One Simple Trick For Protecting Your Mind
Just because it makes you feel good, doesn’t make it true
For a solid decade, the information environment, particularly in the US, but not limited here, has been engineered with specific political, cultural and electoral goals. Social media, an oxymoronic term in many ways, is effectively a giant trap for the minds of the people who inhabit it, for however much of their day.
I’ve written a lot about this from the perspective of psychological warfare and propaganda, but I think there is a basic tool that some people have and some people don’t, that doesn’t require any sort of education at all to grasp.
Just because it makes you feel good, doesn’t make it true.
This may seem incredibly pedantic, silly to even mention, but I cannot emphasize enough that if we could teach kids from a young age that their emotions and the world do not necessarily match up, we would have a lot less ignorant people.
Simple example. My son loved trains and his mom took him on a special outing to ride on one when he was five or so. BUT, as soon as the train took off, a clown came on board. The horror. What ensued was a titanic meltdown that, despite the clown getting the message and going to another car, threatened to ruin the train ride for everyone.
My son apparently had the misapprehension that clowns were actually another type of creature from humans, aliens if you will. That’s a scary thought, right? Well, once calmed down to the point that rational thought could take over, he was informed that it was just a regular guy in makeup. “Oh, ok. That’s funny.”
He was being taught the skill that just because that person feels scary, it doesn’t make them actually a threat. The same goes for things that make you feel good but shouldn’t be trusted. Here’s another familiar way to put it.
Don’t take candy from strangers.
Again, duh. This seems obvious. But this is what happens billions of times a day. People around the world, on Twitter, Facebook, TikTok, cable TV or wherever they are, take candy in the form of lies from strangers that make the people feel good, which they mistake for being a sign of being real.
One of Peter Thiel’s major influences is René Girard, a French philosopher who promoted a belief system centered around the concept of mimesis.
Mimesis is a term used in literary criticism and philosophy that carries a wide range of meanings, including imitatio, imitation, similarity, receptivity, representation, mimicry, the act of expression, the act of resembling, and the presentation of the self.
Girard’s ideas are a strange syncretic mixture of philosophy, theology, eschatology and psychology but his theory of how desire leads to mimesis, or imitation, is quite powerful and provided Thiel with ideas for how to accomplish his goals of using technology to achieve political results.
Girard's main contribution to philosophy, and in turn to other disciplines, was in the psychology of desire. Girard claimed that human desire functions imitatively, or mimetically, rather than arising as the spontaneous byproduct of human individuality, as much of theoretical psychology had assumed.

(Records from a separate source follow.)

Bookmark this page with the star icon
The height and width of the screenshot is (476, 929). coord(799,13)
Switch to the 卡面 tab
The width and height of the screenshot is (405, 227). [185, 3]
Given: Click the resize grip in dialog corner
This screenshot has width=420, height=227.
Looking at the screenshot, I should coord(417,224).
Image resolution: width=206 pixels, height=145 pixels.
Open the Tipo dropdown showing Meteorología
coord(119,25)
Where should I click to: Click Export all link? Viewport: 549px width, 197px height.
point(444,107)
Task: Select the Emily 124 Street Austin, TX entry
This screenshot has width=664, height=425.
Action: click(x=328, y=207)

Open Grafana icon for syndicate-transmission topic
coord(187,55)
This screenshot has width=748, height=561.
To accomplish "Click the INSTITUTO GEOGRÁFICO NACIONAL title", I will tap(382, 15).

The idea behind memes is fundamentally related to mimesis and it is no coincidence that many of the people Thiel funded over the last decade have been the primary creators and promoters of right-wing, anti-democratic, racist, misogynist memes.
White nationalist Jeff Giesea, who has known Thiel since the 1980s, worked for him for many years, and managed Thiel’s PAC MAGA3X during the 2016 election, wrote this paper in 2017 pitching the idea of “memetic warfare” to NATO.

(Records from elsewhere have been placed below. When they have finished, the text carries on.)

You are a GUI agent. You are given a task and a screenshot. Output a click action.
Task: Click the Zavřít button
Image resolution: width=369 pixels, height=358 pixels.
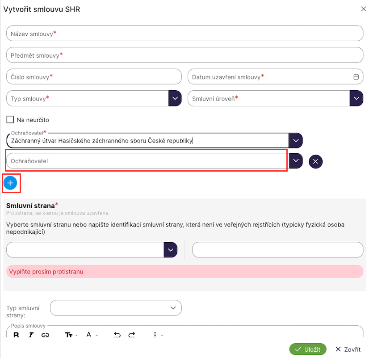coord(348,349)
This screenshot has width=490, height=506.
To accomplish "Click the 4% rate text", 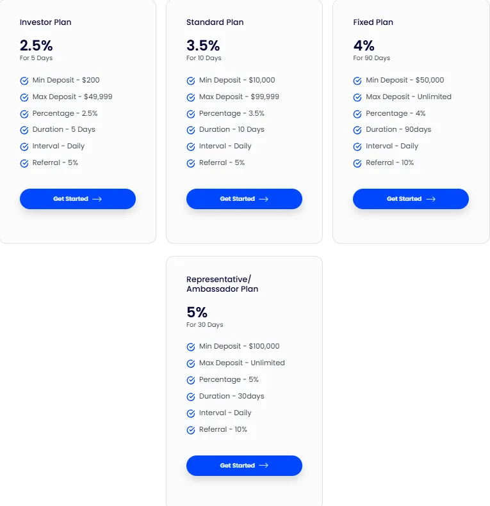I will [364, 46].
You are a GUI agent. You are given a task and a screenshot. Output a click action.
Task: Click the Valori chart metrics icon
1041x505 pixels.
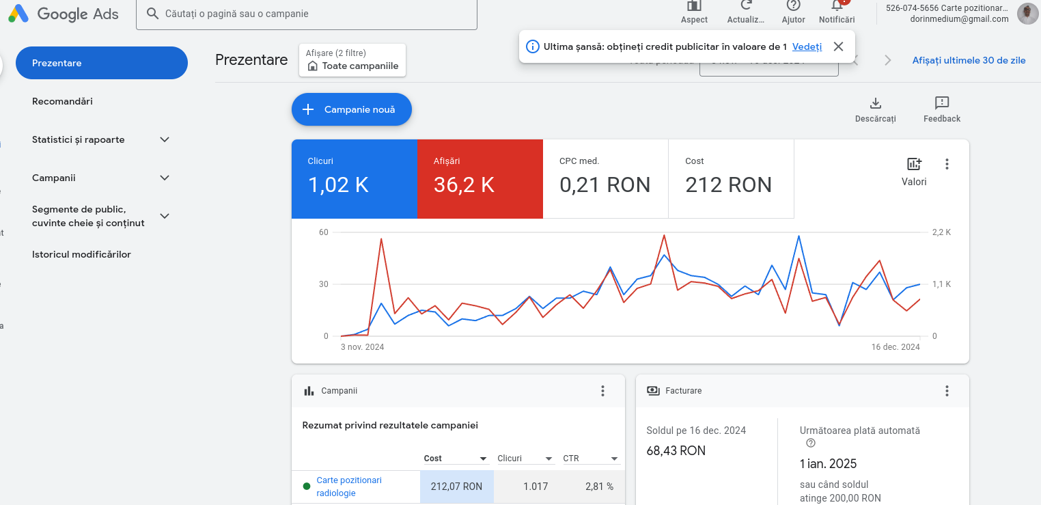[x=914, y=164]
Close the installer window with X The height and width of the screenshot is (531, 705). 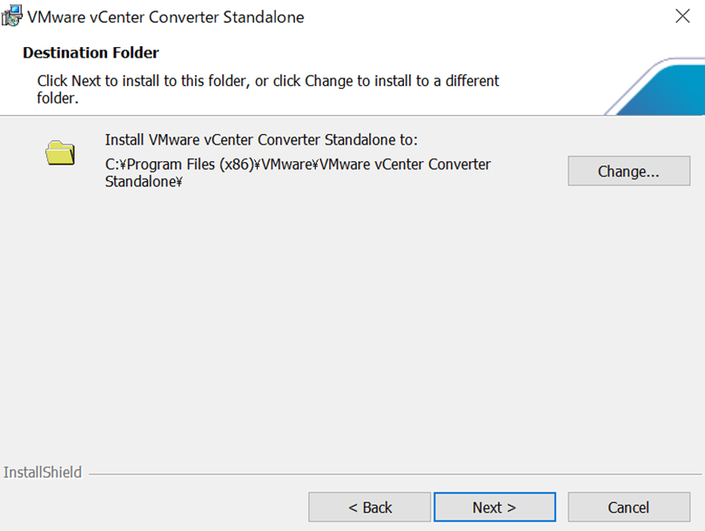pos(683,17)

“Memetic warfare could also be viewed as a ‘digital native’ version of psychological warfare, more commonly known as propaganda. If propaganda and public diplomacy are conventional forms of memetic warfare, then trolling and PSYOPs are guerrilla versions.”


But what is a meme, really? And how do they work? In the context of mimesis it’s not so much the recipient that memes are for, memes are really for the sender. Memes make the sender feel good by “owning the libs” and showing off how radicalized or “based” they are. The goal is to get someone else to want to feel that way too and send it themselves.
And this is where the crux of our problem lies. An adult, or a child, who has been taught how to disambiguate their emotions from reality would hesitate before sharing a meme that makes them feel good but doesn’t line up with their values. A person who hasn’t had this type of learning, a kind of emotional intelligence, will just share it anyway.
Donald Trump, and malignant narcissists in general, are missing this crucial part of their psychology: the ability to feel an emotion and decide to do something different anyway. That’s why Trump’s “policies” aren’t policies at all, they are just expressions of his own emotions, which can vary immensely over short periods, or by whoever the last person he talked to is. If the last person makes him feel better than the person before that, Trump simply constructs a new reality to match the new emotion.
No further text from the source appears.